愛月さんの当たり役といえば、話題になったロミジュリの「死」や、「神々の土地」のラスプーチンといった、人外のものの印象が強いですが、ラストにその集大成を見せてくれた思い。
銅伯がまだ人の心を持っていた黒髪の若かりし頃、「痛かったであろう、苦しかったであろう」と芦名の兵士たちを悼んで苦悩する姿も、同じ顔なのに銅伯と打って変わってやわらかで気品ある大きな人物になっている天海大僧正も、とてもよかったです。

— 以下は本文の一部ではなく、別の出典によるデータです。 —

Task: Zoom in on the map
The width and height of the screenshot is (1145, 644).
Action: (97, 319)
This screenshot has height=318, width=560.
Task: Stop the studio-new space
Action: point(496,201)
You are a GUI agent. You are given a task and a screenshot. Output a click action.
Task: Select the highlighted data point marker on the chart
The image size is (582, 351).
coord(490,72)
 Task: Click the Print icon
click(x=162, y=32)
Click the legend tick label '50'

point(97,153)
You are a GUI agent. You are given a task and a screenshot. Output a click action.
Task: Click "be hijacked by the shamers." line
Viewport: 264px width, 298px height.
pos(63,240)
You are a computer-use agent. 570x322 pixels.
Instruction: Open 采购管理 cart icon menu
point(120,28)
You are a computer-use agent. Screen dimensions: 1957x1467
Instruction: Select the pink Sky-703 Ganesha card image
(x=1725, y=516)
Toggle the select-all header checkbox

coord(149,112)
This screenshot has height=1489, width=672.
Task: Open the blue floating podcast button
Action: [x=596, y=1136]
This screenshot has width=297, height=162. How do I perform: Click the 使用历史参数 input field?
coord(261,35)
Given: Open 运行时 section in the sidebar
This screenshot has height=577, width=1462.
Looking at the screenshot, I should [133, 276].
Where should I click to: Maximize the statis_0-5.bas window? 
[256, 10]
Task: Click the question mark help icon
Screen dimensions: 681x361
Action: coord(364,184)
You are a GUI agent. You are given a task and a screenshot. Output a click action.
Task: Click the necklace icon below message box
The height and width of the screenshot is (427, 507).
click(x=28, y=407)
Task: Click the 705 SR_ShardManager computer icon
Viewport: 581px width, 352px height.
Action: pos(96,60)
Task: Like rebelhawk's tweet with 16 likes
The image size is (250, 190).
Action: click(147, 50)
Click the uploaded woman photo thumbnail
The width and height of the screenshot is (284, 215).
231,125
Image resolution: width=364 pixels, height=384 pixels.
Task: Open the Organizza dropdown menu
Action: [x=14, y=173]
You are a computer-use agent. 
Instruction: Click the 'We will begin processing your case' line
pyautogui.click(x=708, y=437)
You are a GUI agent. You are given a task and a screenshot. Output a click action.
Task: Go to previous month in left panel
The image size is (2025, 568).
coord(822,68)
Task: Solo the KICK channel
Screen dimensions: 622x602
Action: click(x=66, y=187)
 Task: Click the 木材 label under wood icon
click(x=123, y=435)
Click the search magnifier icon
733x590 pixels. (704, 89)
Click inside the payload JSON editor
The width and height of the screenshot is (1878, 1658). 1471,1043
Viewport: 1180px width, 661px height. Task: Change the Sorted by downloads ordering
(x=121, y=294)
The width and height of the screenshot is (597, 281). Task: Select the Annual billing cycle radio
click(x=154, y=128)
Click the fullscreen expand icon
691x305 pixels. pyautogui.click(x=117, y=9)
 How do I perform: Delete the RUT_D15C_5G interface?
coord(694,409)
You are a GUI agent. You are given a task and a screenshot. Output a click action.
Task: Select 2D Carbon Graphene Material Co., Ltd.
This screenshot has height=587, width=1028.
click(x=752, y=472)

七本槍では、瀬央ゆりあさんの漆戸虹七郎と極美慎さんの香炉銀四郎が目立った存在。
原作でもこの2人が最後まで生き残って十兵衛と対峙しま宏司宏司
天飛華音さんが沢庵門下の多聞坊で十兵衛に心酔するという原作にはない設定でもうけ役でした。
沢庵門下のお坊さんたちといえば、会津の村で娘たちを尼に・・・と七本槍に告げるのは紘希柚葉さん(十乗坊)かな?ほんの一言ふた言の台詞なのですが、原作のお坊さんたちの飄々とした雰囲気がよく出ていて感心しました。

白妙なつさんの千姫、天寿光希さんの沢庵がすばらしいのはもちろん、朝水りょうさんの柳生宗矩も美しさ鋭さ、武芸者感が際立っているのと、最後にちらっと出てくる柳生十哲・木村助九郎の遥斗勇帆さんの「若、お達者か」の台詞がいかにもらしくて好きでした。


原作読んでいたらより楽しく深く、読んでいなくてもそれはそれで楽しいエンターテインメント時代劇。
時節がらとはいえ、平日は空席目立つのが寂しい限りですが、せひたくさんの方に楽しんでいただきたいです。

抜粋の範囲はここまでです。